J’ai repris la course à pied il y a quelques mois, au début de l’hiver 2021. À la vue de mon jeune corps souple, svelte et athlétique ( ironie), ceux qui me connaissent se demandent certainement pour quelle raison j’ai passé ce cap. Mais peu importe, au fond.
Quand on reprend la course à pied après des mois ou des années d’abstinence, la liste des étapes initiatiques à franchir est interminable tout autant que délicieuse. Au tout début, le premier kilomètre sans pause, puis les premiers 5 km, puis, puis, puis…
L’important, c’est surtout de ne pas se comparer et de progresser à son rythme : les Cévennes sont peuplées d’athlètes qui font Les 4000 Marches aller-retour en courant le matin et l’ascension du Mont Aigoual en vélo l’après-midi (si, si, je les suis sur Strava), donc dans ce cas précis, se comparer, ce n’est pas se consoler – même si certains d’entre eux sont une vraie source d’inspiration et d’encouragement (merci Samuel Chatard).
Mais point n’est besoin d’ainsi tutoyer les étoiles pour trouver du plaisir dans la course à pied.

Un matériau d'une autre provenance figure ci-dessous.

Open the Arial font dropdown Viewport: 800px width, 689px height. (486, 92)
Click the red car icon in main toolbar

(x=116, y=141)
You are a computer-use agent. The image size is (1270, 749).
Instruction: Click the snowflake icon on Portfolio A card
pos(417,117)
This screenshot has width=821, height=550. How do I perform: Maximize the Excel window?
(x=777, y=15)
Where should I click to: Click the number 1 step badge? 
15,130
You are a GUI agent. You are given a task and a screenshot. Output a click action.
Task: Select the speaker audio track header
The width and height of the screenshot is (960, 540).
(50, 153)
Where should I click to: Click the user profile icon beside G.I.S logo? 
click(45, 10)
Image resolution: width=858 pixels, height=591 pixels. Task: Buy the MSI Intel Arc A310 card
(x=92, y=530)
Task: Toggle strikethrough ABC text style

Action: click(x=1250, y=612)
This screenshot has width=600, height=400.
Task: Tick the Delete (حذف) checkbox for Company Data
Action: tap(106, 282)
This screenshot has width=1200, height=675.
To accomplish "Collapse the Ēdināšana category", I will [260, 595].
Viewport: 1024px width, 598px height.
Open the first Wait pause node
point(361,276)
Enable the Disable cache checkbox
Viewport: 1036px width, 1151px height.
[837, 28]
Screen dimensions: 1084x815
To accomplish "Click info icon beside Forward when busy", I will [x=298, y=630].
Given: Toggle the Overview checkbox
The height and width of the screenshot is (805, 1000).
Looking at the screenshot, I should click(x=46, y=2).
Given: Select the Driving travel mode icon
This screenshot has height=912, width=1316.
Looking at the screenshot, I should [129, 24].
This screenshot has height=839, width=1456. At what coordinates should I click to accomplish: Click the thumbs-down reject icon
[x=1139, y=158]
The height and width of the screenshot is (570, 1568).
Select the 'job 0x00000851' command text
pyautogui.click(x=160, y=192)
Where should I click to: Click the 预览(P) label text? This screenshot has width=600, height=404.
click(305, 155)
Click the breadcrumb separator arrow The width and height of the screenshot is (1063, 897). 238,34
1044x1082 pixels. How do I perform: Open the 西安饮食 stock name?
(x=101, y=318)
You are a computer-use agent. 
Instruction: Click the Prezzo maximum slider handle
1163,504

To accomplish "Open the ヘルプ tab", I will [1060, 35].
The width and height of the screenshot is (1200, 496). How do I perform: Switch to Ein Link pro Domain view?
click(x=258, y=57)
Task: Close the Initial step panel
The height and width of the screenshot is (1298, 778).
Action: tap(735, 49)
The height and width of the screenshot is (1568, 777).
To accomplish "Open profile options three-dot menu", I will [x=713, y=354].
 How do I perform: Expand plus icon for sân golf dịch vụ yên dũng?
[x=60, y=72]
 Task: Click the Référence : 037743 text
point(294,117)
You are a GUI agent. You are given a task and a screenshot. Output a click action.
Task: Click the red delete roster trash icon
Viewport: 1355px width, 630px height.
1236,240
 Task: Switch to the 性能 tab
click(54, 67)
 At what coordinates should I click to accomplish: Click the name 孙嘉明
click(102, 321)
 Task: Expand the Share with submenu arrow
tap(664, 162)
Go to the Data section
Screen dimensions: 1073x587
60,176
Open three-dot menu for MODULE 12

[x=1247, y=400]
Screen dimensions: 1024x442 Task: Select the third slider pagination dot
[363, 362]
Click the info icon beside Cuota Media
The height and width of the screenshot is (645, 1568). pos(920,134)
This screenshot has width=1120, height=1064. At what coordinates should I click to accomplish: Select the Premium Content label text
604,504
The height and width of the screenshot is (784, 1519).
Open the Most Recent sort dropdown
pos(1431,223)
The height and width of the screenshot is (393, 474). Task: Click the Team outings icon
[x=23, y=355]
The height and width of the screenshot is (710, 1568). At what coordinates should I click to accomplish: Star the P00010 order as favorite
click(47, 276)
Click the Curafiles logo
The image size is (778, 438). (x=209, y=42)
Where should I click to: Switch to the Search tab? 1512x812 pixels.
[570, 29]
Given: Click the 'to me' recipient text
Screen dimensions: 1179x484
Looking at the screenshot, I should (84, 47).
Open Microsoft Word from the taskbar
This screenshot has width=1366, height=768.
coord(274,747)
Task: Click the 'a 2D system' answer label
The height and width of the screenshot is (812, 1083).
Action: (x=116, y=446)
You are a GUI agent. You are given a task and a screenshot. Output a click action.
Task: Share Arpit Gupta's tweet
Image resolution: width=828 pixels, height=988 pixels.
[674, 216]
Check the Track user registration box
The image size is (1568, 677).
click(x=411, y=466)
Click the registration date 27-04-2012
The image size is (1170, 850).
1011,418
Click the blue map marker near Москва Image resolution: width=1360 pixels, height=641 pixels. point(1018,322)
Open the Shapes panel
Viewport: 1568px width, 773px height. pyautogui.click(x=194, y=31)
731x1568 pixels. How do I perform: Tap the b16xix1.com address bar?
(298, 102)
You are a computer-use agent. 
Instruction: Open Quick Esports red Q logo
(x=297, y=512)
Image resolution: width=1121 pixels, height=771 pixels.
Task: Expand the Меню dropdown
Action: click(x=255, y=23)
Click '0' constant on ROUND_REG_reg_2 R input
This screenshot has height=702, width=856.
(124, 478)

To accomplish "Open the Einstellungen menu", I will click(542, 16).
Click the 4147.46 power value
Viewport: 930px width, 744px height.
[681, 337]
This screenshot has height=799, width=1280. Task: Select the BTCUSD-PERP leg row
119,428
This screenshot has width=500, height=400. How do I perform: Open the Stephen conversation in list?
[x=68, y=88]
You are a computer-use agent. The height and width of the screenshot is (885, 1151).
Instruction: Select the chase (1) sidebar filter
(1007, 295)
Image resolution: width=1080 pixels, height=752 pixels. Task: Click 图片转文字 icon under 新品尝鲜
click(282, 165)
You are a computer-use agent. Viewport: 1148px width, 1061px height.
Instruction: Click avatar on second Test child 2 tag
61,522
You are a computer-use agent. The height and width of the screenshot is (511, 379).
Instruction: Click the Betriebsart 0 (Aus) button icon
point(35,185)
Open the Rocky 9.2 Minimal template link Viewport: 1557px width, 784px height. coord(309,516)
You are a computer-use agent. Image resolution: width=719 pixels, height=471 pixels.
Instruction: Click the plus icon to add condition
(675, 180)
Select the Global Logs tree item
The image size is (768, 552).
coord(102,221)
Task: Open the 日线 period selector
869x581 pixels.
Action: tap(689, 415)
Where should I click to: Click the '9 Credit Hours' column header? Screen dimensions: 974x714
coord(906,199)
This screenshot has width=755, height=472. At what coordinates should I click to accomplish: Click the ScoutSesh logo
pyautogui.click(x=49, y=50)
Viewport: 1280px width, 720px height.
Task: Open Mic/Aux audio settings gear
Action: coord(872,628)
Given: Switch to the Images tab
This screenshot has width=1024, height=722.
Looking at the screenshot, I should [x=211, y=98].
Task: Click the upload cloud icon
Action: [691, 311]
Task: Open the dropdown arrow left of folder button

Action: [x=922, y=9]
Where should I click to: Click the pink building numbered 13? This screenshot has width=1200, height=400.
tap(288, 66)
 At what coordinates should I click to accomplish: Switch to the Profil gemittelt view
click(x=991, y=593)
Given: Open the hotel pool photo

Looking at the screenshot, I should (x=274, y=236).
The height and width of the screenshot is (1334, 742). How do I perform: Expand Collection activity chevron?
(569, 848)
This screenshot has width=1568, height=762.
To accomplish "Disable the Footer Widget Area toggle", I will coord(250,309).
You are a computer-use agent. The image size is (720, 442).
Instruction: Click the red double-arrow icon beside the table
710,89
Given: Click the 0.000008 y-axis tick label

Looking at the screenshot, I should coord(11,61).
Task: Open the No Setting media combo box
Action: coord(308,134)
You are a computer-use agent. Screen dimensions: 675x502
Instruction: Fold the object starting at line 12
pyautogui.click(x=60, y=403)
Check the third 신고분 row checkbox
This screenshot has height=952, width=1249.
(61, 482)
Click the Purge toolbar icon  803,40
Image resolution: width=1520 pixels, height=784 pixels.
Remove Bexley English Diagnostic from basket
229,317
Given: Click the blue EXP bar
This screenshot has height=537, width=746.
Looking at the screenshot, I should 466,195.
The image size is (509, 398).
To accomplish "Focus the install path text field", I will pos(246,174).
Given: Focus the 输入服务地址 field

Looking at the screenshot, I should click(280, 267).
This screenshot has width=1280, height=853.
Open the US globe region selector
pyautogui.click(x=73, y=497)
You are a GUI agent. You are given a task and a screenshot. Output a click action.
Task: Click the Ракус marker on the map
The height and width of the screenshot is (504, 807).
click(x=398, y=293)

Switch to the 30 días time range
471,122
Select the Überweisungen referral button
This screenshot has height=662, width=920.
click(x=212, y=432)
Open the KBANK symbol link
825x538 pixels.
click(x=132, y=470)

Quand viennent les premières grosses chaleurs du printemps et de l’été et que l’on a tenté, poussé par un mimétisme hivernal, d’aller malgré tout courir à 11h du matin ou même à 18 heures par 33 degrés à l’ombre, le corps (le mien en tout cas) se met partiellement en grève et exprime sa plus belle revendication : aller courir le matin à la fraîche.
L’aventure débute au réveil : dès que le cerveau secoue ses premiers neurones valides, il se souvient qu’il lui faut se mettre en condition pour une oxygénation matinale. Selon les jours, il appréhende ce projet comme une récompense, d’autres jours plutôt comme une épreuve. Mais même dans ce dernier cas aucune appréhension ne résiste aux premières foulées à l’aurore.
Les matins d’été ont plusieurs vertus : déjà, les routes et les sentiers sont dépeuplés. N’ayant pas besoin ni envie d’un public quand je cours, cela me sied à merveille. Certes, çà et là de jeunes lièvres s’ébrouent avant de vous montrer qu’ils peuvent vous laisser sur place en deux secondes – mais ayant lu La Fontaine, cela ne m’impressionne guère.
Autre point positif, déjà évoqué, il fait plutôt bon, entre 15 et 25 °. Le corps, rassuré quant au respect que l’on porte à ses conditions de travail, cesse derechef sa grève et accepte de faire un bout de chemin supplémentaire. Le syndicalisme constructif.
Enfin, le matin, tout semble se liguer pour vous encourager à courir : les rares passants vous sourient avec le sourire entendu que crée la fraternité de l’aurore, celle qui unit les gens levés tôt ; les cyclistes, eux-mêmes sur le départ, daignent encore vous saluer d’une main rapide en passant ; et le soleil, que l’on craindra quelques heures plus tard, est encore à l’horizon un doux compagnon de route qui par délicatesse allonge votre ombre pour vous donner l’impression que vous êtes mince et élancé. Finalement Photoshop lui doit tout.
Puis vient la fin du périple. Que l’on ait fait 5, 10 ou 20 km, le plaisir à l’arrivée ne dépend pas vraiment de ce chiffre, mais bien plutôt d’avoir passé ces quelques dizaines de minutes à tracer son chemin sans renoncer. La journée peut alors commencer : à ce moment-là de son évolution, il est rare qu’elle s’annonce mal.